Genotyping was performed by the Illumina facility using the HumanOmni2.5–8v1 array for 6,504 individuals and the HumanOmni5-4v1 array for 270 individuals (90 randomly selected from each cohort). After that, we performed quality control analysis of the data using Genome Studio (Illumina), PLINK (34), GLU (code.google.com/p/glu-genetics/), Eigenstrat (35), and in-house scripts. This study was approved by the Brazilian National Research Ethics Committee (CONEP, resolution 15895).
Whole-Genome Sequencing and Functional Annotation.

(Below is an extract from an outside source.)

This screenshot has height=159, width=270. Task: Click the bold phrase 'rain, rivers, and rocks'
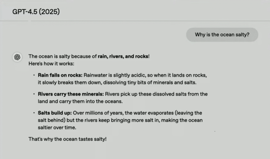(x=123, y=56)
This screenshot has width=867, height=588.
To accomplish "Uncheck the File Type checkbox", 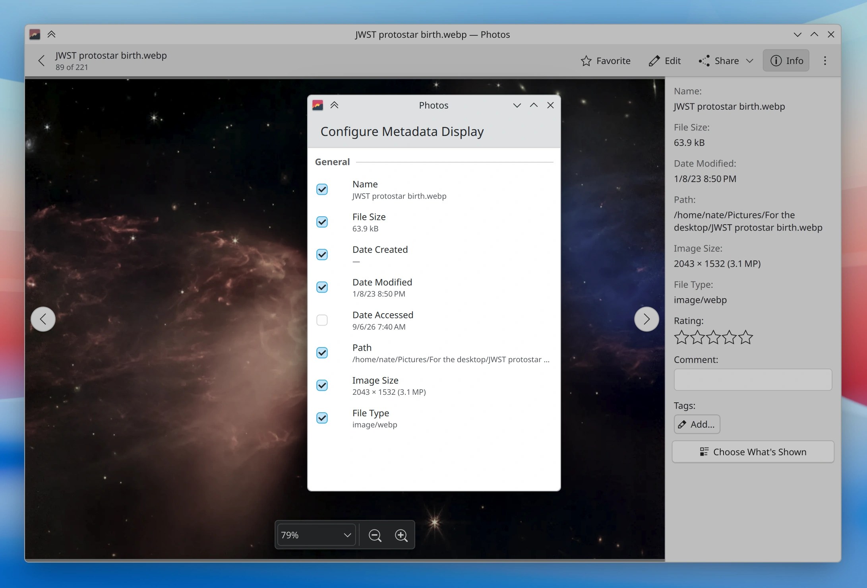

We randomly selected 10 individuals from each of the three EPIGEN populations. The Illumina facility performed whole-genome sequencing of these individuals from paired-end libraries using the Hiseq 2000 Illumina platform. CASAVA v.1.9 modules were used to align reads and call SNPs and small INDELs (insertion or deletion of bases). Each genome was sequenced, on average, 42 times, with the following quality control parameters: 128 Gb (Gigabase) of passing filter aligned to the reference genome (HumanNCBI37_UCSC), 82% of bases with data quality (QScore) ≥30, 96% of non-N reference bases with a coverage ≥10×, a HumanOmni5 array agreement of 99.53%, and a HumanOmni2.5 array agreement of 99.27%. Functional annotation was performed with ANNOVAR (August 2013 release) with the refGene v.hg19_20131113 reference database in April of 2014. The nonsynonymous variants were predicted to be deleterious using CONDEL v2.0 (cutoff = 0.522) (28), which calculates a consensus score based on MutationAssessor (36) and FatHMM (37). These results were corrected for the bias reported in the work by Simons et al. (30), which evidenced that, when the human reference allele is the derived one, methods that infer deleterious variants tend to underestimate its deleterious effect (SI Appendix, section 8).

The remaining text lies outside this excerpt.